* [Task details]: Reproduce the data in full, exactly.

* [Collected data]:
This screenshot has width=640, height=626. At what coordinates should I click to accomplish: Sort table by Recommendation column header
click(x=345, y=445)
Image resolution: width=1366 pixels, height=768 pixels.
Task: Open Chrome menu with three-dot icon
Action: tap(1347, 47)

* [Answer for the task]:
This screenshot has width=640, height=626. At what coordinates should I click to accomplish: Sort table by Recommendation column header
click(x=345, y=445)
Image resolution: width=1366 pixels, height=768 pixels.
Task: Open Chrome menu with three-dot icon
Action: tap(1347, 47)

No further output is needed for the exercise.